Google is warning against using 404 and other 4xx client server status errors, such as 403s, for the purpose of trying to set a crawl rate limit for Googlebot. “Please don’t do that,” Gary Illyes from the Google Search Relations team wrote.
Why the notice. There has been a recent increase in the number of sites and CDNs using these techniques to try to limit Googlebot crawling. “Over the last few months we noticed an uptick in website owners and some content delivery networks (CDNs) attempting to use 404 and other 4xx client errors (but not 429) to attempt to reduce Googlebot’s crawl rate,” Gary Illyes wrote.
What to do instead. Google has a detailed help document just on the topic of reducing Googlebot crawling on your site. The recommended approach is to use the Google Search Console crawl rate settings to adjust your crawl rate.

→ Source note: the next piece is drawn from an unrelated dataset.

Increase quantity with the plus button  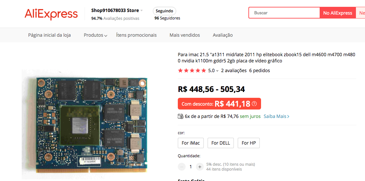(x=200, y=167)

Google explained, “To quickly reduce the crawl rate, you can change the Googlebot crawl rate in Search Console. Changes made to this setting are generally reflected within days. To use this setting, first verify your site ownership. Make sure that you avoid setting the crawl rate to a value that’s too low for your site’s needs. Learn more about what crawl budget means for Googlebot. If the Crawl Rate Settings is unavailable for your site, file a special request to reduce the crawl rate. You cannot request an increase in crawl rate.”
If you can’t do that, Google then says “reduce the crawl rate for short period of time (for example, a couple of hours, or 1-2 days), then return an informational error page with a 500, 503, or 429 HTTP response status code.”
Why we care. If you noticed crawling issues, maybe your hosting provider or CDN recently deployed these techniques. You may want to submit a support request with them to show them Google’s blog post on this topic to ensure they are not using 404s or 403s to reduce crawl rates.